Institutions and web3: Where do we go from here?
Rumi Morales, Head of Venture and Growth, DCG
Hylton Irons, Investor, Listen Ventures
Rumi Morales is a global investor, executive, and entrepreneur bridging traditional institutions and emerging technologies. She is Head of Venture and Growth Investments at Digital Currency Group, guiding its portfolio of over 200 companies and 45 funds across 35 countries. Before joining DCG, Rumi was a partner and board member of Outlier Ventures and head of venture investing at the CME Group. Rumi is a Board Member of several non-profit institutions including the Girl Scouts of the USA, the Negaunee Music Institute of the Chicago Symphony Orchestra, and the Chamber of Digital Commerce.
Hylton Irons is an investor at Listen Ventures, focused on supporting brand-obsessed founders leading early-stage consumer companies. After graduating from Brown University, Hylton spent time at Goldman Sachs as an Investment Banking analyst in the Healthcare group. Since then, Hylton has been focused on helping support the growth of Listen through meeting founders and building within the Chicago tech community. Hylton was featured in Chicago Inno’s 25 under 25 list in 2021 and was a member of Forbes’ 30 under 30 Scholar issue in 2019, recognizing his hard work and leadership.

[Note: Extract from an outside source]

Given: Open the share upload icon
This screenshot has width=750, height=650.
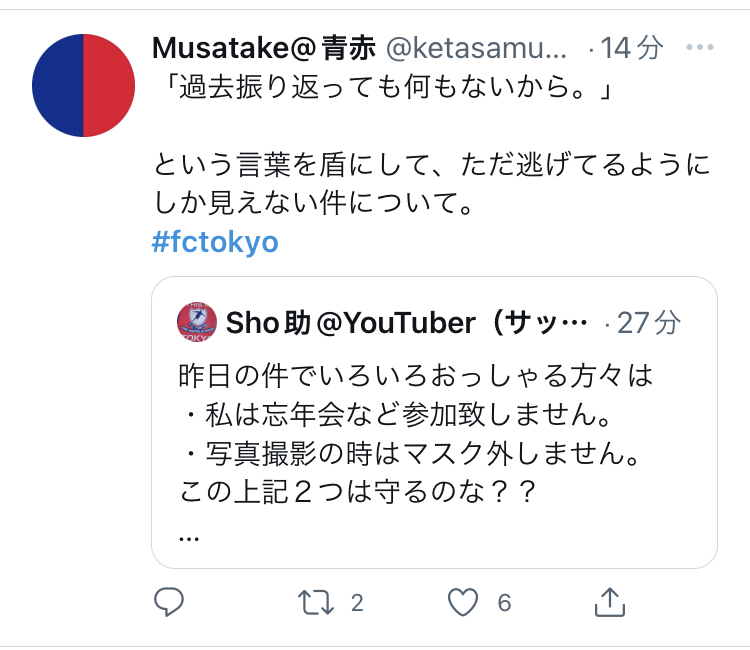Looking at the screenshot, I should 609,602.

The participants talked about the pace of institutional adoption in Web3, the mindset institutions should have when entering Web3, the types of institutions currently entering Web3, and what the future of institutional adoption holds.
The state of institutional adoption today
Rumi acknowledged the earliness of our current standing in the road to large scale institutional Web3 adoption and mentioned that consumer brands have been some of the largest driving forces in institutional adoption of digital assets.

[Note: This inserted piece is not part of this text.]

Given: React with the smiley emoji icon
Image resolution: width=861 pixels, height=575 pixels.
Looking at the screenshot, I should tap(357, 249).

“When I got into this in 2016 I had assumed that most major banks would be using bitcoin….
Gaming, brands, NFT, Media has plowed into NFTs way faster than any Goldman Sachs type of institution”
There are definitely different approaches to how institutions have been getting involved in the space. Some go all in, and some are studying it and keeping updated on this technology without going in head first immediately. Rumi echoed the importance of creating the habit of continuing educational efforts regardless of the market state, and not using bear markets as opportunistic times to ignore fundamental innovations in this space, given its potential to revolutionize so many existing business models.

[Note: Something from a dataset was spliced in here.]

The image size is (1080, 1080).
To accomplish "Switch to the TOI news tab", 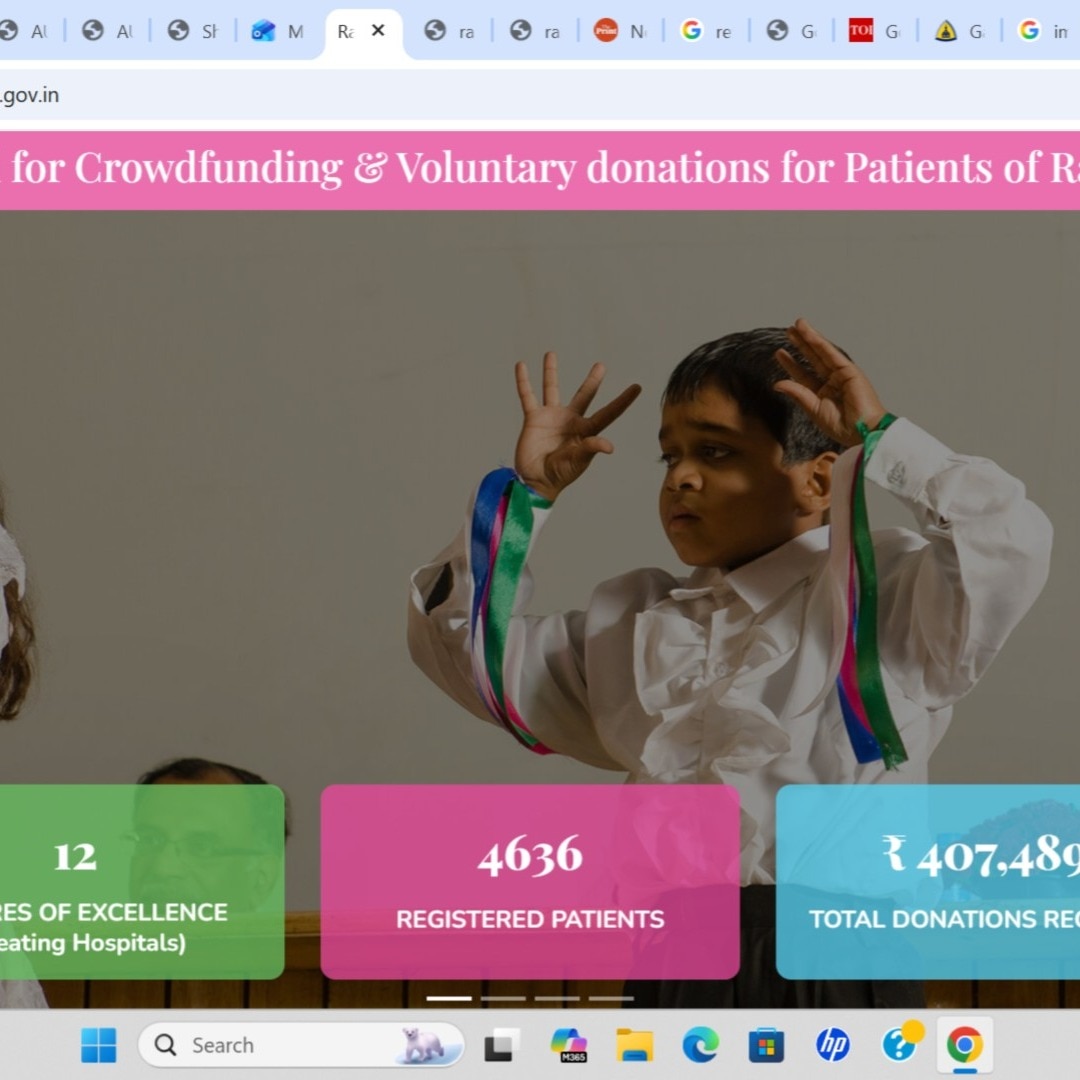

Challenges in Institutional Adoption
“Where I found [institutional adoption] the hardest has been around the inflexibility of many traditional institutions who have frozen mindsets around blockchain technology. I know just how hard it is to be flexible when you are a large bureaucratic institution.”
This is the innovator’s dilemma at work. Legacy institutions are getting into the space at a much slower pace than exciting new companies seeking to onboard the next billion users into the industry.
Building real value add for the mainstream is a core value of ours at Decasonic, and we couldn’t agree more with Rumi.
The depth and intensity of market cycles have also proven to be a difficult challenge for institutions to come. Rumi argues that because the previous crashes have been so profound, many legacy institutions were hesitant to dip their toes, as they couldn’t accurately assess the risk the industry would disappear for a significant period of time.
Rumi acknowledged that personally, having the will to not get too absorbed into the rampant short term money-making opportunity helps maintain the eye on the ball: building the next generation of use cases that will onboard the next billion users in blockchain.
To be an innovator requires a type of optimism and conviction that may not be equally shared by other institutions. At Decasonic, we utilize our conviction to strategically position ourselves during bear markets and continue building for the long term.